The oriole lays from two to four white eggs spotted with dull red. The spots can be washed off by water; sometimes their colour “runs” while they are in the nest, thereby imparting a pink hue to the whole shell. Both sexes take part in nest construction, but the hen alone appears to incubate. She is a very shy creature, and is rarely discovered actually sitting, because she leaves the nest with a little cry of alarm at the first sound of a human footfall.
May and June are the months in which to look for the nests of that superb bird—the paradise flycatcher (Terpsiphone paradisi). This is known as the rocket-bird or ribbon-bird because of the two long fluttering tail feathers possessed by the cock. The hen has the appearance of a kind of bulbul, being chestnut-hued with a white breast and a metallic blue-black crest. For the first year of their existence the young cocks resemble the hens in appearance. Then the long tail feathers appear. In his third year the cock turns white save for the black-crested head. This species spends the winter in South India. In April it migrates northwards to summer in the shady parts of the plains of Bengal, the United Provinces and the Punjab, and on the lower slopes of the Himalayas. The nest is a deep, untidy-looking cup, having the shape of an inverted cone. It is always completely covered with cocoons and cobweb. It is usually attached to one or more of the lower branches of a tree. Both sexes work at the nest and take part in incubation. The long tail feathers of the sitting cock hang down from the nest like red or white satin streamers according to the phase of his plumage. In the breeding season the cock sings a sweet little lay—an abridged version of that of the fantail flycatcher. When alarmed both the cock and the hen utter a sharp tschit.
May is perhaps the proper month in which to describe the nesting of the various species of myna.
According to Hume the normal breeding season of the common myna (Acridotheres tristis) lasts from June to August, during which period two broods are reared. This is not correct. The nesting season of this species begins long before June. The writer has repeatedly seen mynas carrying twigs and feathers in March, and has come across nests containing eggs or young birds in both April and May. June perhaps is the month in which the largest numbers of nests are seen. The cradle of the common myna is devoid of architectural merit. It is a mere conglomeration of twigs, grass, rags, bits of paper and other oddments. The nesting material is dropped haphazard into a hole in a tree or building, or even on to a ledge in a verandah. Four beautiful blue eggs are laid.
At Peshawar Mr. A. J. Currie once found four myna’s eggs in a deserted crows’ nest in a tree.

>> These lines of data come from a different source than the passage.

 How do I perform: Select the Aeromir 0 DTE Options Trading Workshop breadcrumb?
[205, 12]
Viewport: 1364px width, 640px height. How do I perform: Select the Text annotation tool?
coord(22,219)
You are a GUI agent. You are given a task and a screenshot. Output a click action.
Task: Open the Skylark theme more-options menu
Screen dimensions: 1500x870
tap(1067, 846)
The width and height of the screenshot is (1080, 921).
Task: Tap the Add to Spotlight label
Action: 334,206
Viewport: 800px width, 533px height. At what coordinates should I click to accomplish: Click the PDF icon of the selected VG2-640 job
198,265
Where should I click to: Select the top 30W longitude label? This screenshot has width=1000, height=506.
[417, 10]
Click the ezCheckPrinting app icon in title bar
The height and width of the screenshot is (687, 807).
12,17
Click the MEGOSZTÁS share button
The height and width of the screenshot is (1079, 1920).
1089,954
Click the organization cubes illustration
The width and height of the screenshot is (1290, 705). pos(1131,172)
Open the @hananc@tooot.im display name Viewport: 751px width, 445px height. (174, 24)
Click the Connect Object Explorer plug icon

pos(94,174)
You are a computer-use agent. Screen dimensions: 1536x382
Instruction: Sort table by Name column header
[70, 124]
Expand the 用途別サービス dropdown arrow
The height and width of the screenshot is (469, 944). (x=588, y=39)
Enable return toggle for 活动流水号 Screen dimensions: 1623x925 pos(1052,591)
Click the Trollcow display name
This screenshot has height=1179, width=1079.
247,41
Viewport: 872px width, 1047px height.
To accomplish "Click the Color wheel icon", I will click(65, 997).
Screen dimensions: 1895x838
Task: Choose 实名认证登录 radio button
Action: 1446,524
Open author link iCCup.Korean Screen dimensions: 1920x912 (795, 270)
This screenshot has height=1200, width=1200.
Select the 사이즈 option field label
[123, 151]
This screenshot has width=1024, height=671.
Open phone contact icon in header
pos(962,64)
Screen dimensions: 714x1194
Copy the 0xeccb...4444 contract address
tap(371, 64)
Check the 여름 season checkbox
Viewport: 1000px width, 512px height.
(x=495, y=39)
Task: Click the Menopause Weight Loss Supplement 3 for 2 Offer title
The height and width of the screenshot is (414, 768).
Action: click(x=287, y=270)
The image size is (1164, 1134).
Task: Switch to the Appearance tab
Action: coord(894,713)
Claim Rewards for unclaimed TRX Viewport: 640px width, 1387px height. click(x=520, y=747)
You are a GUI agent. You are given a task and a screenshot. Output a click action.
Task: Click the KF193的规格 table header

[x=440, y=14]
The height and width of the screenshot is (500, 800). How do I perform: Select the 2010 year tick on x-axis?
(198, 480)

As has already been stated, the nest of the bank-myna (A. ginginianus) is built in a hole in a well, a sandbank, or a cliff. The birds breed in colonies; each pair excavates its own nest by means of beak and claw. Into the holes dug out in this manner the miscellaneous nesting materials are dropped pell-mell after the manner of all mynas. The breeding season of this species lasts from April to July, May being the month in which most eggs are laid.